Malam Selasa Wage

Mentari di pagi itu terlihat sangat cerah. Namun, lain halnya dengan penduduk warga dusun yang ditempati bu Marsinah, terlihat mereka sedang panik dan terlihat wajah tidak cerah dari para warga, karena mereka sedang berduyun-duyun menuju rumah warga yang berteriak meminta tolong.

Saat sampai di sumber suara tersebut, para warga terkejut bukan kepalang karena mereka melihat seorang wanita yang sedang hamil terkapar dalam kondisi yang sudah tidak bernyawa. Mulut dan hidungnya bersimbah d*rah. Matanya terbuka dan melotot. Suami dan sanak kerabatnya meratapi kepergian wanita hamil tersebut.

"Tolong istri saya! Apa salah istri saya hingga seperti ini! Padahal istri saya sebentar lagi melahirkan. Hik hik."

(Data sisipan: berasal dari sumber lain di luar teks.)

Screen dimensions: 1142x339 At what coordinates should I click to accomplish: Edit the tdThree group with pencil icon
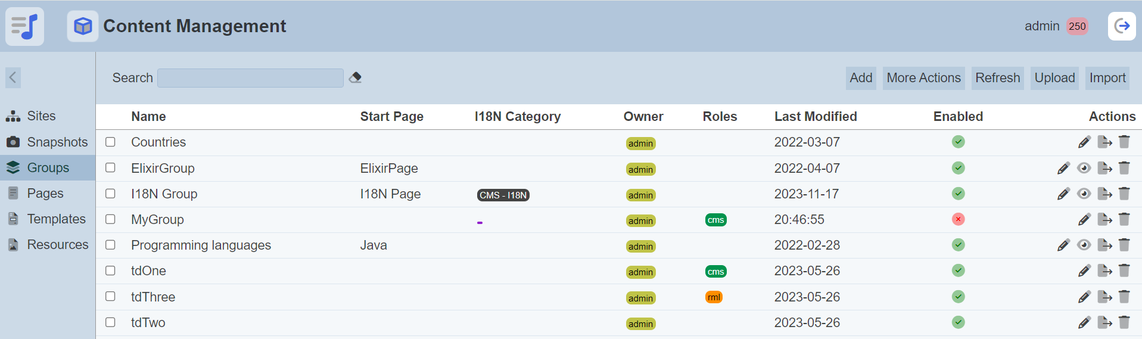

Seorang pria dewasa menangisi istri mudanya yang kini telah meninggal dunia dalam keadaan hamil tua. Dia tidak menyangka, istrinya akan meninggalkan dunia ini dalam waktu cepat.

Marsinah, pak Tohir dan warga lainnya melihat pria itu sedang menangis dan memeluk istrinya yang sudah meregang nyawa. Para warga tersebut melihat pria itu dengan tatapan iba dan tidak tega melihat kejadian yang menyedihkan tersebut. Beberapa hari secara berturut-turut, terjadi tragedi meninggalnya seorang wanita yang hampir mirip dengan yang dialami wanita hamil itu. Meninggal secara mendadak serta mulut wanita yang meninggal tersebut banyak mengeluarkan d*rah.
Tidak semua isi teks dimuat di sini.